Background information
- Born: 9 October 1936 Neuilly-sur-Seine, France
- Died: 4 June 2025 (aged 88) Saint-Cloud, France
- Genres: Chanson française

= Nicole Croisille =

French singer and actress (1936–2025)

Nicole Croisille (9 October 1936 – 4 June 2025) was a French singer and actress. She appeared in 24 films between 1961 and 2005, and recorded several albums since 1961.

==Life and career==
Croisille was born in Neuilly-sur-Seine, France on 9 October 1936.

Perhaps her most heard work is on the soundtrack of 1966 film by Claude Lelouch, A Man and a Woman (Un Homme et Une Femme). She sang one solo, "Today It's You," and dueted with Pierre Barouh on several other numbers.

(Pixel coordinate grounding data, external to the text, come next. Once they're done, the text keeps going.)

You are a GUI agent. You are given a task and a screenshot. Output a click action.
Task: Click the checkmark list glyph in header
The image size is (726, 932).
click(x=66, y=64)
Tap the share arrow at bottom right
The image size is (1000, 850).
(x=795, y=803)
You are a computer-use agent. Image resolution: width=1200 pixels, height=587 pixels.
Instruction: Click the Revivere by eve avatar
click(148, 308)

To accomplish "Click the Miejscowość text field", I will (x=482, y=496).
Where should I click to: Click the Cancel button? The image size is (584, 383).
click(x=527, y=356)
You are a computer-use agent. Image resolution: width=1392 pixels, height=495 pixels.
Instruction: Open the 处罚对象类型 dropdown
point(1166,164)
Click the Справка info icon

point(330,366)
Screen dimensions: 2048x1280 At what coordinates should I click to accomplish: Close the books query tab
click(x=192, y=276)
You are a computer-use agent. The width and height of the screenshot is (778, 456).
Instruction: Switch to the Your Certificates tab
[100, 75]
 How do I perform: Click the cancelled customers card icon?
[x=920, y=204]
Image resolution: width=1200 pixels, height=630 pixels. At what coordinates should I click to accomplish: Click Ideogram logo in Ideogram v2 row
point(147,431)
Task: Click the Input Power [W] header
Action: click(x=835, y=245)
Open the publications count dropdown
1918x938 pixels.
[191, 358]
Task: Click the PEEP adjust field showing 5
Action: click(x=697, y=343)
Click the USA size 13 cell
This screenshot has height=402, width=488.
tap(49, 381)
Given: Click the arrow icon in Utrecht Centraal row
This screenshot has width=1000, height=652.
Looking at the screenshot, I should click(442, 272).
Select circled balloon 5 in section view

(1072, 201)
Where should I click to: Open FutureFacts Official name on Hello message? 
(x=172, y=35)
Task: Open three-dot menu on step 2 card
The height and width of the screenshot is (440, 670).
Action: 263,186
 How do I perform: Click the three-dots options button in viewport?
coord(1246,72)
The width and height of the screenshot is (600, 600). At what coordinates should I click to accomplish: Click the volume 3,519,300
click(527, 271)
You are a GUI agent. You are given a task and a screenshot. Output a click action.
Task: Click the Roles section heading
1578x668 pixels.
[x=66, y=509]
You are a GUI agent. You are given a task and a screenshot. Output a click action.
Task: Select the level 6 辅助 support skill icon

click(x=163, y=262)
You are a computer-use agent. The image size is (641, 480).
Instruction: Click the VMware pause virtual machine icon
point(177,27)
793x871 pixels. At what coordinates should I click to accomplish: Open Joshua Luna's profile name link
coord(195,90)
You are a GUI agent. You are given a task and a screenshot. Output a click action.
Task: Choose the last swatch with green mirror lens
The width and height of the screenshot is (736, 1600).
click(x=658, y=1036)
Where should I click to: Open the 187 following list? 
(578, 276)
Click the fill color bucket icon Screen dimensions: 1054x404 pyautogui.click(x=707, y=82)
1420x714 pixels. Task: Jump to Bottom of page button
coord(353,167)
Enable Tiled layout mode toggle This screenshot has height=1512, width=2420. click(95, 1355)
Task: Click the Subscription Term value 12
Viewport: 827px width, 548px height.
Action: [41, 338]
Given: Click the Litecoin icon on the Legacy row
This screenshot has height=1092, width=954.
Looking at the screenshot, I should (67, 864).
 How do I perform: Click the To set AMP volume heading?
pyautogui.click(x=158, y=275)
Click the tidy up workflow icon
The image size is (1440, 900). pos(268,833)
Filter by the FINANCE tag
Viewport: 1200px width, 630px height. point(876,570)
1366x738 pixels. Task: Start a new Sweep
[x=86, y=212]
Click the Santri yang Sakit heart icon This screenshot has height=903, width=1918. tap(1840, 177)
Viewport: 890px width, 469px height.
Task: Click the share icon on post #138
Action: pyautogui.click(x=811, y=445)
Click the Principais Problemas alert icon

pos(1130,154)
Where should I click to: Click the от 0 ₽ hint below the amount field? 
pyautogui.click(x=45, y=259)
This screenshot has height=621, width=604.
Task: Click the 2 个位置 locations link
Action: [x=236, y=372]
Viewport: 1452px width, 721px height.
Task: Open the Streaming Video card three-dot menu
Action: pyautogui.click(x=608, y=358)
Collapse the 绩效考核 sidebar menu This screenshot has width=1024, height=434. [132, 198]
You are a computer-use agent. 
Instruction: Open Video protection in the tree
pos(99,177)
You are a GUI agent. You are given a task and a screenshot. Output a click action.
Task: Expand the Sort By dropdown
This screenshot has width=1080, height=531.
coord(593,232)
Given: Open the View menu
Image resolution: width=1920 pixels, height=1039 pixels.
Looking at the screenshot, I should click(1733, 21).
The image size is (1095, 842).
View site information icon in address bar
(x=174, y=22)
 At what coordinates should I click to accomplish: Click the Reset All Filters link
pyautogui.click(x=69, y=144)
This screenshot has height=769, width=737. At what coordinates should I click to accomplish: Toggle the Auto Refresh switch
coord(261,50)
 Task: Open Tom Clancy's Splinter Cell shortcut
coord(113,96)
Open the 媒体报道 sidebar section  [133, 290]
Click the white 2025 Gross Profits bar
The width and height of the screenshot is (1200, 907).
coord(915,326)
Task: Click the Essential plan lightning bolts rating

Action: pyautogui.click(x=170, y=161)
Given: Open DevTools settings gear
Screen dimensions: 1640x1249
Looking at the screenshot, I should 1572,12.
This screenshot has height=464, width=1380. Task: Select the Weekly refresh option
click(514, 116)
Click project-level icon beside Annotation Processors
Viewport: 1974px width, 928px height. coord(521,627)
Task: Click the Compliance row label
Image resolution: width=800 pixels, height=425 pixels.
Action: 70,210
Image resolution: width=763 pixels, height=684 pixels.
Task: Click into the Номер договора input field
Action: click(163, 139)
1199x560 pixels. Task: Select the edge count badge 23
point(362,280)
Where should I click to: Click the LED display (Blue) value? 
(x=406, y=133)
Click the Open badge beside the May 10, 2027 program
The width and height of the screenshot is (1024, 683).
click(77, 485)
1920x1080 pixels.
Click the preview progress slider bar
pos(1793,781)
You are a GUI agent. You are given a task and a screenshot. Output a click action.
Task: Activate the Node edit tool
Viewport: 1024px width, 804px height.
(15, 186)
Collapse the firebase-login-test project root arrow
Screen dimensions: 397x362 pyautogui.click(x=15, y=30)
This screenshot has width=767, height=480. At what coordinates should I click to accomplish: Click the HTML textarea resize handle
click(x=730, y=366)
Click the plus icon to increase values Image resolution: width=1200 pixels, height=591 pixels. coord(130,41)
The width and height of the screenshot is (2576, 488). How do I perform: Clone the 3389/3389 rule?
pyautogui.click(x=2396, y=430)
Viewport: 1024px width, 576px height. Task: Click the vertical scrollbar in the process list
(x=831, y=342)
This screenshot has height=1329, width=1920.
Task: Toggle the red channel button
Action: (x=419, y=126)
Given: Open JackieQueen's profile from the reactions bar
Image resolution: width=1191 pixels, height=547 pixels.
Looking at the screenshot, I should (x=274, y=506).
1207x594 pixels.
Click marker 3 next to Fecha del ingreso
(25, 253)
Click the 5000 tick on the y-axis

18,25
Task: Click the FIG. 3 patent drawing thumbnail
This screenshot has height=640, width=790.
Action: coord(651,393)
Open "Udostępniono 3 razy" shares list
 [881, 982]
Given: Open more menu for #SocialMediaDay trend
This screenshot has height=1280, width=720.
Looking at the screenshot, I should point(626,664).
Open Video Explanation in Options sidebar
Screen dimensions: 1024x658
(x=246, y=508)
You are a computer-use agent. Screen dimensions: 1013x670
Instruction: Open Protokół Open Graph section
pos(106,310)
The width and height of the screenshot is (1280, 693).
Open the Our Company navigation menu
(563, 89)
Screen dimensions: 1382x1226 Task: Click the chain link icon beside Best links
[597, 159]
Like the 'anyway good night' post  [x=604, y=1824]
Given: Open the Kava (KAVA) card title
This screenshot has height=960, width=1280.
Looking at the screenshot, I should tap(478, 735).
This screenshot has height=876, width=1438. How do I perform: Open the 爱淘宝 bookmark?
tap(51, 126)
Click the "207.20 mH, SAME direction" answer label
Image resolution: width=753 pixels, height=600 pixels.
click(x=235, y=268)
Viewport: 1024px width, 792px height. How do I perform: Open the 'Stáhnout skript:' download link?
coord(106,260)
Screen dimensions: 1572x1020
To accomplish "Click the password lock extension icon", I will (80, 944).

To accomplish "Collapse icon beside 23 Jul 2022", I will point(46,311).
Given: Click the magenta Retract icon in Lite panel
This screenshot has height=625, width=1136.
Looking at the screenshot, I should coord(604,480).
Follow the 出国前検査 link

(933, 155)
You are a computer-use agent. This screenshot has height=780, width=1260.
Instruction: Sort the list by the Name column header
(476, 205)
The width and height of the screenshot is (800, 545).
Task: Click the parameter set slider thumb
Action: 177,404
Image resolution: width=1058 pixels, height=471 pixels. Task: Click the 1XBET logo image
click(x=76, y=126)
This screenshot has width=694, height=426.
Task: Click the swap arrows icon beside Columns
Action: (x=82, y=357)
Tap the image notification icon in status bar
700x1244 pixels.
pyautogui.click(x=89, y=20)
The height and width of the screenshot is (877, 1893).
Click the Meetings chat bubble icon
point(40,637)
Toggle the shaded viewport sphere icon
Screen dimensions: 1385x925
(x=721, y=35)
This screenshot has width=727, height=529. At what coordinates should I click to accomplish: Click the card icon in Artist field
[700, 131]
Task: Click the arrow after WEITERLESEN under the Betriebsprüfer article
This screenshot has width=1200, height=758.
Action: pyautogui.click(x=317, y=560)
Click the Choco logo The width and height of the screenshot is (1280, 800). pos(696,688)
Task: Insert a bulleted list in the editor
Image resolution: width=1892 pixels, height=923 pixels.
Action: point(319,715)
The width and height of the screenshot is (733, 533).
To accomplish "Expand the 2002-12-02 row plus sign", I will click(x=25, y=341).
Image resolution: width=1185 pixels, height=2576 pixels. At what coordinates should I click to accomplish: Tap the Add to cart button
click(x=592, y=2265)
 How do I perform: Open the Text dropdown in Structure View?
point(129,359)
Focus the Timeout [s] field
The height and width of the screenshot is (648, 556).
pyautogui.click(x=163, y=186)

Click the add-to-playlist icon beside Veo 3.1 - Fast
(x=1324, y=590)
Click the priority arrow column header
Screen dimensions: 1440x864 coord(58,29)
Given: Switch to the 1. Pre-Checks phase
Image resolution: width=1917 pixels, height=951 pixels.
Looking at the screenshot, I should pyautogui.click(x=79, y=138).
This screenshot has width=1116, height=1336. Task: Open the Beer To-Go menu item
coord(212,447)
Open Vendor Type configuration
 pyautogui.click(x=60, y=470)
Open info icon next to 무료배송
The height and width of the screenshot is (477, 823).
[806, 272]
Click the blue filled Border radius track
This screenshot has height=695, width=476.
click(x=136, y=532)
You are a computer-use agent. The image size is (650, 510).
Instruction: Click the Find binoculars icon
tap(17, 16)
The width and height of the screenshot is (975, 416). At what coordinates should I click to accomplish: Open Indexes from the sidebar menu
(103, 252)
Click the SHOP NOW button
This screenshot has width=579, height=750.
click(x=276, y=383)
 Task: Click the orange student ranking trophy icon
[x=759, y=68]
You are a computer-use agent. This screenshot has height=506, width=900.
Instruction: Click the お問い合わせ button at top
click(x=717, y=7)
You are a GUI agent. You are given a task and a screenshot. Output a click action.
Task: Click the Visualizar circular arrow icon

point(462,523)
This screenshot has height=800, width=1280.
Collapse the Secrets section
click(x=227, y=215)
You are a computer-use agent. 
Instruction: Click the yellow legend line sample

Croisille attempted to represent France in the Eurovision Song Contest 1974 with the songs "Tu m'avais dit" and "Je t'aime un point c'est tout", but Dani was selected instead, although she did not participate due to Georges Pompidou's death being on the week in the contest. Her best-known records are "I'll Never Leave You"; "Téléphone-Moi"; "Une Femme avec Toi"; "J'ai besoin de Toi, J'ai besoin de Lui"; and "Parlez-moi de Lui".

Her single, "Woman in Your Arms", peaked at number 71 in Australia in May 1976.

Croisille lived with Ménière's disease. She died from liver cancer in Saint-Cloud, on 4 June 2025, at the age of 88.